Stored entries

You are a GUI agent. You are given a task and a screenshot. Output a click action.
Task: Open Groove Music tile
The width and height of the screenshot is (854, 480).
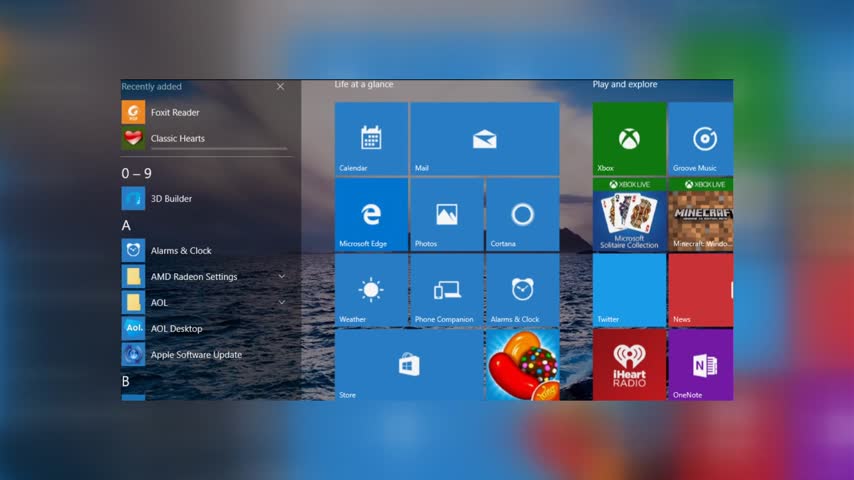click(700, 139)
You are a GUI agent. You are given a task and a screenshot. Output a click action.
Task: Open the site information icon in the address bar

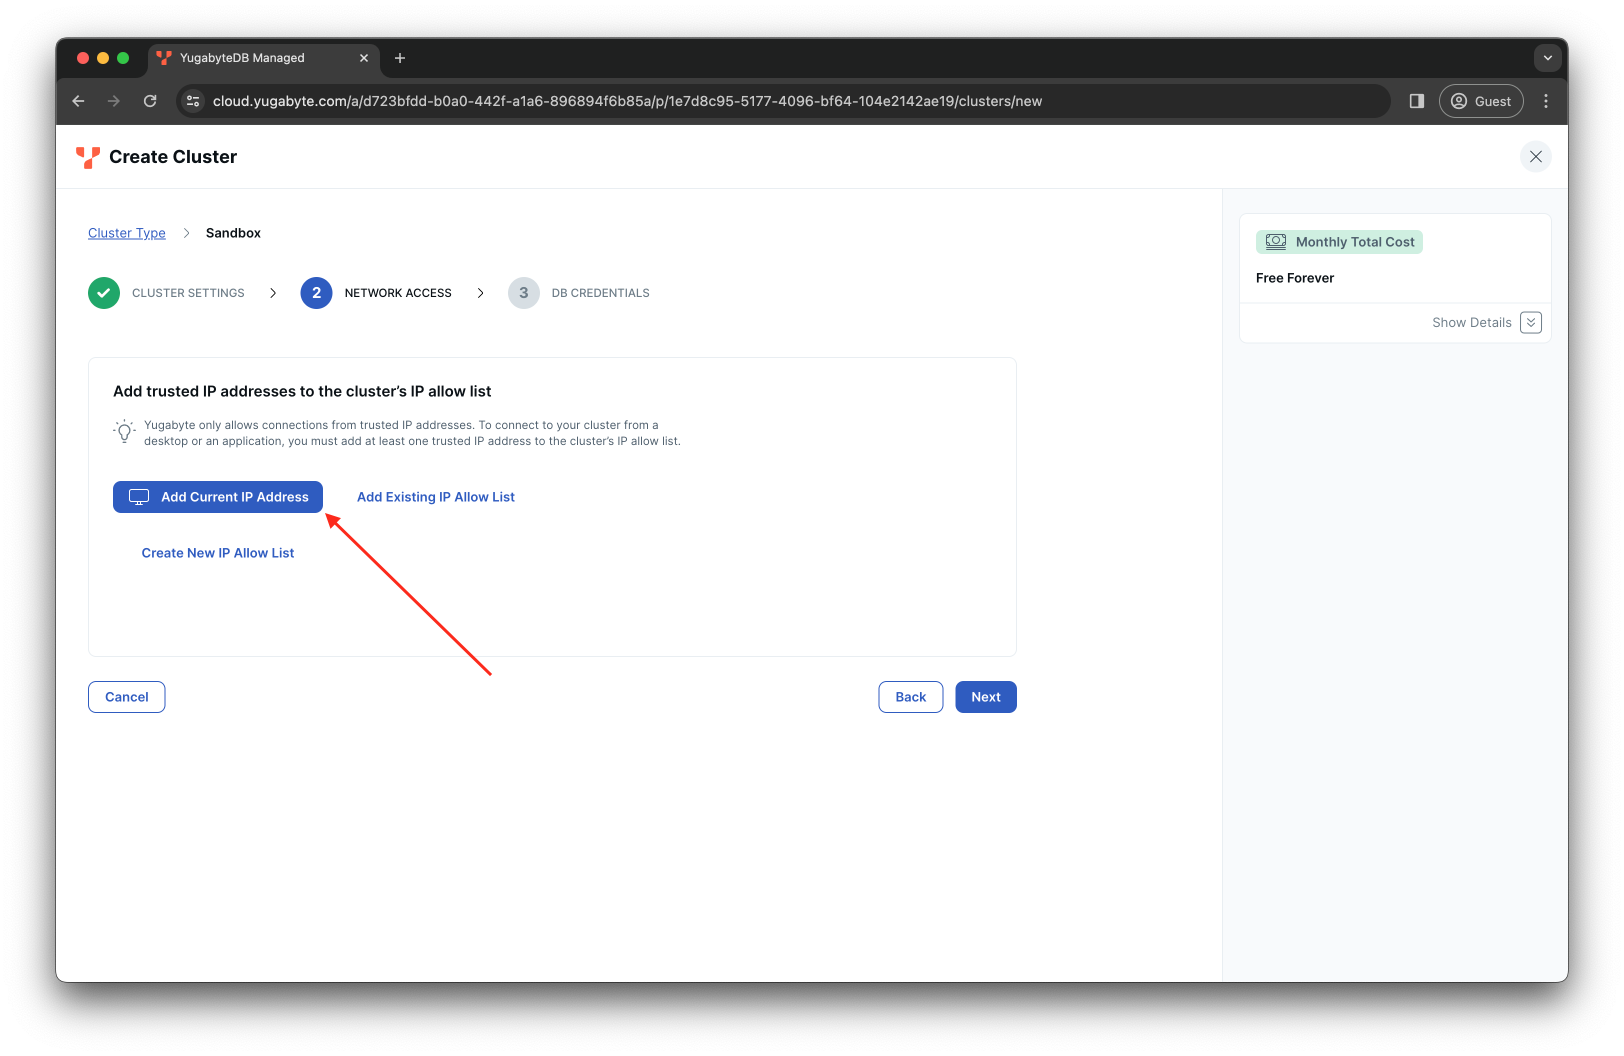click(x=193, y=101)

* [What needs to be done]
Write out the items above again, switching every "screenshot" to "image" and changing nothing else. Leave the pictures out.

* [Problem solution]
You are a GUI agent. You are given a task and a image. Output a click action.
Task: Open Groove Music tile
The width and height of the image is (854, 480).
click(700, 139)
You are a GUI agent. You are given a task and a image. Output a click action.
Task: Open the site information icon in the address bar

click(x=193, y=101)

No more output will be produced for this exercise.